2024 Reporting Instructions, Utah State Treasury Department, April 2024.

Corporate, personal income taxes: Pass-through entity tax paid to Utah due to clerical error was refundable

A pass-through entity (PTE) tax payment made to the State of Utah instead of another state due to a clerical error was refundable.

The taxpayer’s accountant had prepared a spreadsheet for all of the PTE tax payments due for his S corporation and partnership clients, so that an employee in his office could send the payments while he was on medical leave. He had concluded for the taxpayer that payment needed to be made to a state other than Utah. However, an employee sent the taxpayer’s payment in error to Utah. Upon receiving confirmation of the payment, the taxpayer immediately contacted his accountant. The accountant immediately contacted the State Tax Commission asking to cancel the payment prior to the payment being received by the Commission. However, the Commission proceeded to process the payment, taking the position that Utah PTE tax elections are irrevocable, and the payments are nonrefundable.

The taxpayer argued that asking to cancel a payment made in error was not the same thing as asking for a refund. The taxpayer’s accountant understood from his initial conversations with a Commission employee that the Commission would cancel the payment. The accountant relied on that information to his detriment, which contributed to him not taking other actions that could have canceled or stopped the payment. On the limited basis of these facts and circumstances, the Commission was ordered to issue the requested refund.

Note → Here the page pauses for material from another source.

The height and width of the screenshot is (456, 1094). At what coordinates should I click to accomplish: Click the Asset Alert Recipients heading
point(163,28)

Commission Decision, Appeal No. 23-56, Utah State Tax Commission, Nov. 28, 2023 (released March 2024).

Wisconsin

Corporate, personal income taxes: Business development and enterprise zone jobs credits revised

Wisconsin has made various revisions to the business development credit and the enterprise zone jobs credit, generally applicable to taxable years beginning after 2023.

The law revises the business development credit to allow eligibility if a person (1) creates new jobs or retains existing jobs and makes a capital investment in the business, and (2) does not decrease net employment in the state in the person’s business below the net employment in the state in the person’s business during the year before certification. Additional claims are authorized for investments in workforce housing and establishing employee childcare programs, up to 15% of the investment amounts. The law also specifies that the Wisconsin Economic Development Corporation (WEDC) must approve or deny an application for certification within 90 days after receiving it. Further, for credits awarded for property investment, the law reduces the capital investment threshold from $1 million to $250,000.

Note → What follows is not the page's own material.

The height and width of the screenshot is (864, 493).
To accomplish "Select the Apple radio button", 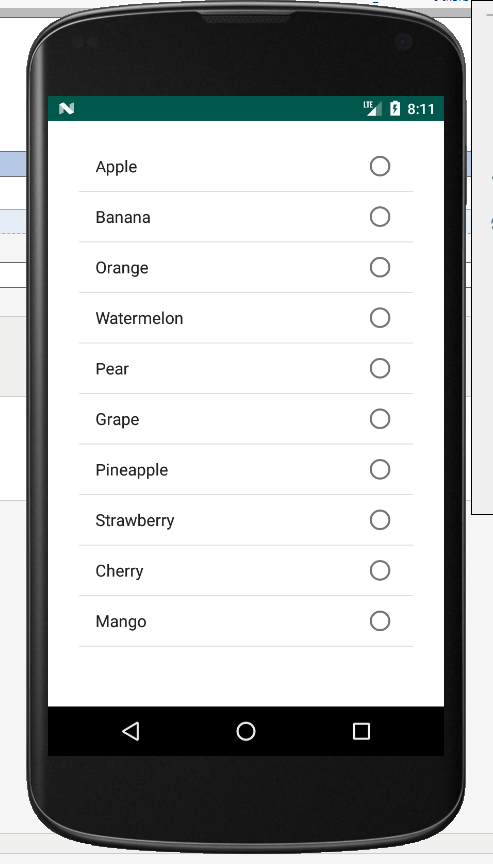I will pyautogui.click(x=380, y=166).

The law includes a new definition of “full-time job,” meaning a nonseasonal job for which the annual pay is more than 2,080 multiplied by 150% of the federal minimum wage, and for which retirement, health, and other benefits are offered. The definition of “zone payroll” is amended to mean amounts attributable to full-time employees “based in” an enterprise zone; previously, services had to be “performed in” the zone. A new 12-month period “base year” is created, and the WEDC’s authority to require repayment of certain credits is revised to provide that repayment may be required for general failure to comply with an agreement entered into between a business and the WEDC.

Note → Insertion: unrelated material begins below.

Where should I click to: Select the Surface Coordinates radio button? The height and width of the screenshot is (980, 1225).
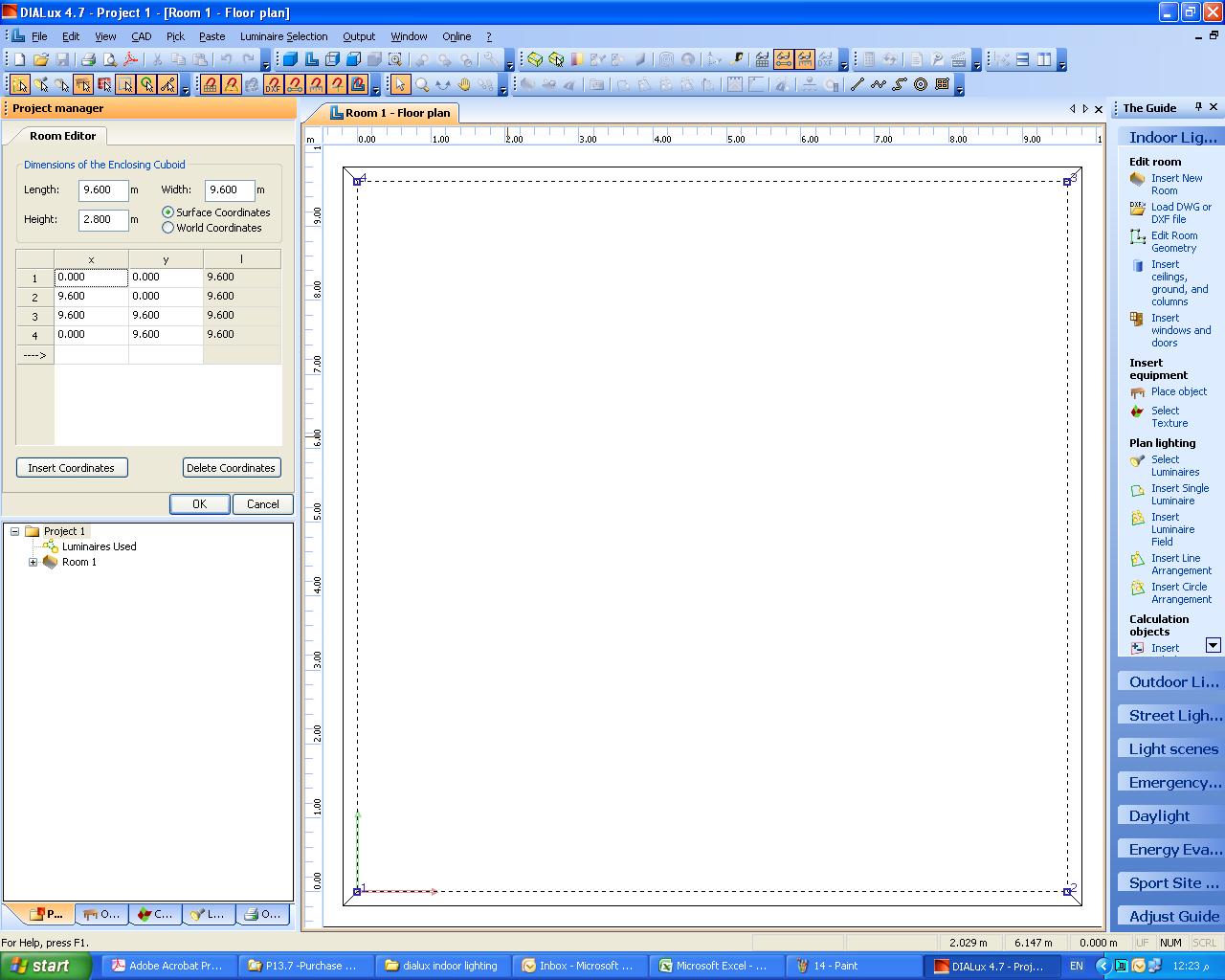coord(168,212)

Act 143 (A.B. 627), Laws 2024, effective March 23, 2024, applicable as noted.

The information provided in this alert is only a general summary and is being distributed with the understanding that Plante & Moran, PLLC, is not rendering legal, tax, accounting, or other professional advice, position, or opinions on specific facts or matters and, accordingly, assumes no liability whatsoever in connection with its use.